_TASK SET:_
1. Please translate this sentence from the IndyCar passage into Spanish: "Drivers have privately complained about the situation for years."
2. According to the IndyCar passage, through which season does the series' television contract with VERSUS currently run?

── PASSAGE FOR REVIEW ──

Sunday’s Indy winner, Dan Wheldon, joked that his contract was “up at midnight.’’ Unlike Bayne, he doesn’t have anything at all lined up for the rest of 2011, except for a part-time gig working on the VERSUS telecasts (we’ll get to that later).

Wheldon is a proven commodity – the 2005 IndyCar Series champion, a driver who has won the Indy 500 twice and finished runner-up twice in the last six years. How is it even possible that someone this talented and marketable is without a ride?

Wheldon’s Indy 500 team owner, Bryan Herta, said late Sunday afternoon that his team is trying to position itself for a full-time, solid entry in 2012. Surely there is a sponsor that would step up now and fund a team that is more competitive and, therefore. more deserving of a starting position than half of the current field.

Of course, having great competition, compelling personalities and fantastic storylines won’t matter if no one knows about it. And this is arguably the biggest hurdle for IndyCar.

The series needs to address its television contract with VERSUS, which currently goes through the 2018 season.

VERSUS actually does a tremendous job with its preshow, postshow, mid-week studio show and race broadcasts – many feel it does better than previous efforts by larger networks. But because it’s hard to find VERSUS on the dial, no one is seeing the stellar product. And it’s not just fans that IndyCar is missing out on. It’s hard for sponsors to justify their spending when they aren’t getting the exposure they need.

The most obvious thing would be for VERSUS to shift at least its race broadcasts to sister network NBC. The overnight rating for the Indy 500 was higher than NASCAR's Coca-Cola 600 this year, but that hasn't always been the case.

Drivers have privately complained about the situation for years. Team Penske president Tim Cindric told the Indianapolis Business Journal last week that changing the television package should be a priority for IndyCar.

───
── DATA LISTING ──

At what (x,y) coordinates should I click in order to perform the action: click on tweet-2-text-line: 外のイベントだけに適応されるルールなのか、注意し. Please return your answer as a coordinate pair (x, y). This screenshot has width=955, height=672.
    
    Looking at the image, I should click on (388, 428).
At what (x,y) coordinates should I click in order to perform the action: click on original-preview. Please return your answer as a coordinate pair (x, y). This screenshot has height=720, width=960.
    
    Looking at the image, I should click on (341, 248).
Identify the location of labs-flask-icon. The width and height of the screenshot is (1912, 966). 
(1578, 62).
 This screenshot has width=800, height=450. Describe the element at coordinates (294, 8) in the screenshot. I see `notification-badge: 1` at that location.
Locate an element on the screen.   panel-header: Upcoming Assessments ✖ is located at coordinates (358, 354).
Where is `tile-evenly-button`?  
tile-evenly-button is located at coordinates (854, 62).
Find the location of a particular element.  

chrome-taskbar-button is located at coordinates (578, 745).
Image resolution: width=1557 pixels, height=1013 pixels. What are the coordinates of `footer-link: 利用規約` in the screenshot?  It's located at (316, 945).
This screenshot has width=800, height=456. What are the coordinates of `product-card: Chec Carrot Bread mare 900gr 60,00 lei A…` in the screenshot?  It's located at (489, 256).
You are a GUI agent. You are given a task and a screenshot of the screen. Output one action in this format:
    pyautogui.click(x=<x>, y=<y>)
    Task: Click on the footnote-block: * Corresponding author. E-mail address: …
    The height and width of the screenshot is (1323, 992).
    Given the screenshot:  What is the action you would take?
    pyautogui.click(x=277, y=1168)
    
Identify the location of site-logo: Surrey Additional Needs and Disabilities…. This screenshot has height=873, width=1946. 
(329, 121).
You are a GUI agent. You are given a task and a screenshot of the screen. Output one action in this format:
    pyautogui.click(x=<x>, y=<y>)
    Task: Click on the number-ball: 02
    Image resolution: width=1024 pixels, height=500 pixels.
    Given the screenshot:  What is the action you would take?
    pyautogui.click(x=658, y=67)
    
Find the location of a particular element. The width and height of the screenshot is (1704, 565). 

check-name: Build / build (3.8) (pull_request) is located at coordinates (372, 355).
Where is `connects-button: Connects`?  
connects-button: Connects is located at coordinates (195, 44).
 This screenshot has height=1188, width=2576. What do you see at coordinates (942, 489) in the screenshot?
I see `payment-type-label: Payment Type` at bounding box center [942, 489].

───

_SOLUTIONS BY TASK:_
1. Los pilotos se han quejado en privado de la situación durante años.

2. The 2018 season.